Куда ему коней девать, покуда сам в театре?

Ответ: мистер Шекспир постоит-подержит.

Не больно работа прибыльная.

Но потом-то прибыльнее стала, когда он наладил дело.

Это уж мне братья рассказали, когда второй раз съездили.

Мистер Шекспир больше не стоял, не держал коней.

Теперь он нанимал мальчишек, чтоб держали коней вместо него.

Работали под его началом – стайка сопляков.

Да еще слава ему от них была.

Спешится господин: «Вильям Шекспир!» – стало быть, человека кличет, какому можно коней доверить, а кто-то из мальцов уж тут как тут, шапку мнет, кричит:

– Я Шекспиров малый, сэр!

Скоро Шекспировыми малыми стали звать уж всех подряд, кто этим конским делом промышляет, мне братья рассказали.

Я одно-единое письмо написала мистеру Шекспиру.

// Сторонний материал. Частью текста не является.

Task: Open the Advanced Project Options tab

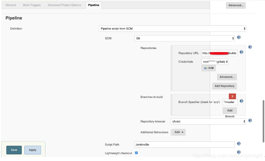Action: click(x=64, y=5)
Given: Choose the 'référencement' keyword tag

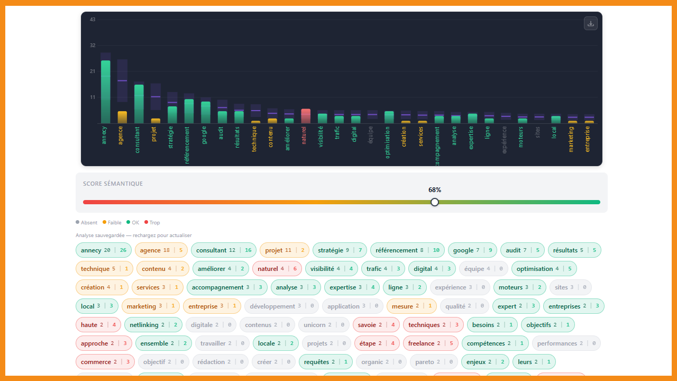Looking at the screenshot, I should coord(407,250).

В нем стояло:

Любезный супруг. Сим сообщаю, что тебя люблю, вдруг ты про то забыл, приехавши в Лондон.

Твоя бедная, но неукоснимо верная

Анна.
Глава пятая
Покормить птенцов

Когда сама я опять увидала мистера Шекспира, он от лошадей уже отстал и в люди выбился.

Такой успех: стоял снаружи у театра, теперь уж внутрь пролез.

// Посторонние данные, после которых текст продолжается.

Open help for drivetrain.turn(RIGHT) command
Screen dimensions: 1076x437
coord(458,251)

Это, пожалуй что, когда он домой явился на деньрожденье близнецов, в 1589-м, в феврале.

И на мои расспросы он мне отвечал, что теперь он, как у них там называется, исполнительный помощник.

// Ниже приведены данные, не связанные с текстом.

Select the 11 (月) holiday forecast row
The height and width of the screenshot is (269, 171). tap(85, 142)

Или он сказал – помощный исполнитель?

Да какая разница, пусть он сказал – исполнительный помощник, я-то разве не в своем праве думать, что на самом деле он помощный исполнитель был?

(Смотри главу третью этой части.)

(Смотри всю его жизнь.)

Э, не важно.

Мистер Шекспир пролез-таки в театр.

Правда, по совести сказать, я и сама не помню, то ли первая должность моего супруга внутри театра была исполнительный помощник, то ли помощный исполнитель.

Всё лучше конопаса, это я запомнила.

Орать на актеров, такая должность, тоже я запомнила.

Мистер Шекспир мне втолковал, что должен актеров созывать на сцену.

И много еще чего он мне нарассказал про эту важную работу, и как трудно – исполнять, не то помогать, да я, простите меня великодушно, запамятовала.

Ничего. Я главное запомнила.

Главное – жалованье помощного исполнителя.

На него и птенчика не прокормишь.

Мне ли не знать?

Поди-ка прокорми.

А у нас их трое было.

Ей-богу, деньги заслужили главы отдельной в этой книге.

Деньги!

То-то и оно.

Глава шестая
Под яблоней

Своею волей не рассоришься, тут двое нужны.

Иной раз себя и спросишь: а может, мистер Шекспир остался бы со мною в Стратфорде, кабы не близнецы?

Ведь это же какой для него, думается, был удар, да радость, известно, тоже, когда я их родила.

Вот была б у нас одна Сусанна, да?

Без Сусанны, конечно, нам бы никак нельзя, без умной, без очкастой моей лебедушки.

Не быть бы нам друг с другом, кабы не Сусанна.

То есть ни за что б не женился он на мне, не затежелей я тогда Сусанной.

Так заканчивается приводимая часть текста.